PG and VG make up approximately 80 to 90% of the liquid that is put into a vape. The remaining 10 to 20% is flavouring and, if you choose to use it, nicotine.

E-liquid flavourings are made by companies in the United States and Europe, and MSDS data is available for each of them. They are natural or artificial and are all food-grade ingredients, readily used in cake mixes and sweets as well as in scents such as perfumes and candles.



Smoking is an expensive habit. In 2018 Australians spent $20.7 billion on cigarettes and other tobacco products, with the average smoker spending around $5,500 each year.

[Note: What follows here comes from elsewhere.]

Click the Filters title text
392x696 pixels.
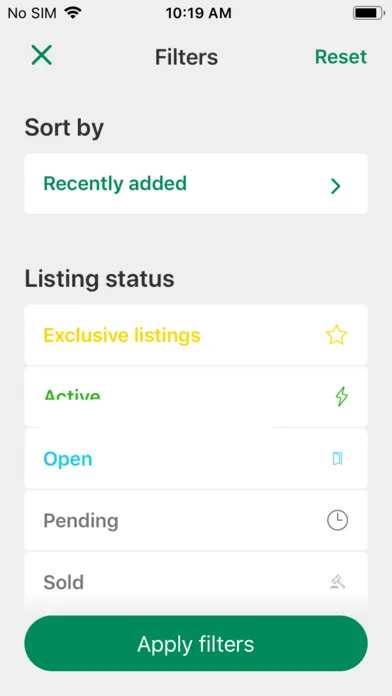[x=186, y=57]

Part of the reason that smoking is so expensive in Australia is due to the government excise on tobacco products, which in early 2020 rose to 95 cents per cigarette. This pushed the country's tobacco price further ahead as the highest in the world, a mantle it has held for a long period of time. In 2020 alone it was estimated that almost $17 billion of tax revenue would come directly from the pockets of smokers - about 3% of total government revenue.

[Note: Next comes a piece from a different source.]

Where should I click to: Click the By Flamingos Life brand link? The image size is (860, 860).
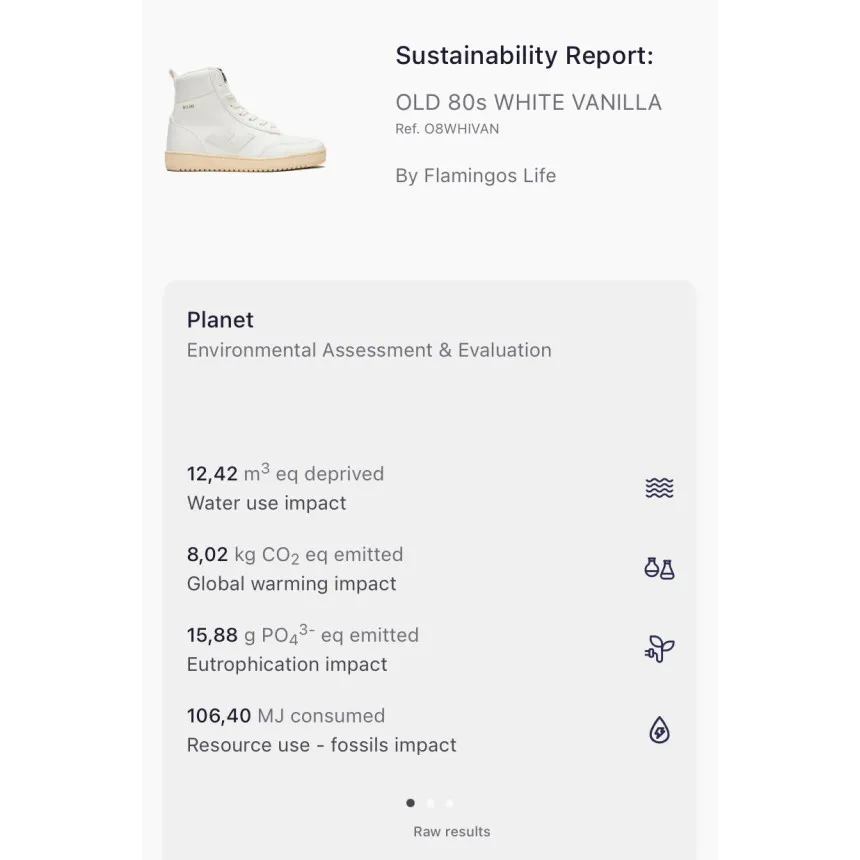pos(476,176)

The average cost of vaping differs depending on the device you use. In most circumstances a basic starter kit will use a minimal amount of e-liquid and coils will cost less per pack. A larger, more powerful kit will vapourise juice quicker, and since the coils are also larger they will typically be more expensive.

However, the cost of vaping pales in comparison to the cost of smoking whichever method you decide upon. With the cost of smoking continuing to rise due to annual excise hikes, this difference will only continue to grow.




Choosing the best device for your needs can be difficult when you first start vaping. Cost is often a factor, as the more powerful devices usually require extra parts be purchased with them (batteries and a charger, for instance). The other decision you need to make is which style of inhale you would prefer.

The two styles of inhale are Mouth to Lung (MTL) and Direct to Lung (DTL).

For most new vapers, the MTL style will be the best choice when first making the transition. Cigarettes have a restricted inhale, which means that you draw on a cigarette and bring the smoke into your mouth, and then draw back further in a separate action to bring the smoke into your lungs before exhaling. MTL vaping more accurately replicates this feeling and action.

Experienced vapers will sometimes switch from their initial MTL device to a DTL device after a while. The DTL style feels very different to smoking, requiring a much bigger inhale and producing much more vapour. With these devices, the user takes one long, deep inhale to bring the vapour directly from the device into the lung before exhaling.

As there are already many differences to consider between smoking and vaping, we always suggest that new users with no previous vaping experience go for an MTL kit when first starting.

Mouth to Lung kits include pod starter kits and beginner starter kits. Direct to Lung kits are considered advanced starter kits.

Note that 'starter kits' are just the devices - the battery, tank and coil required for the device to turn liquid into vapour. All starter kits also require you to purchase e-liquid separately, and some starter kits require the purchase of a battery and a charger to work. Check the specifications of a product before you purchase. If it lists an internal battery with a mAh (milliamp hour), then you do not need to purchase a separate battery or charger.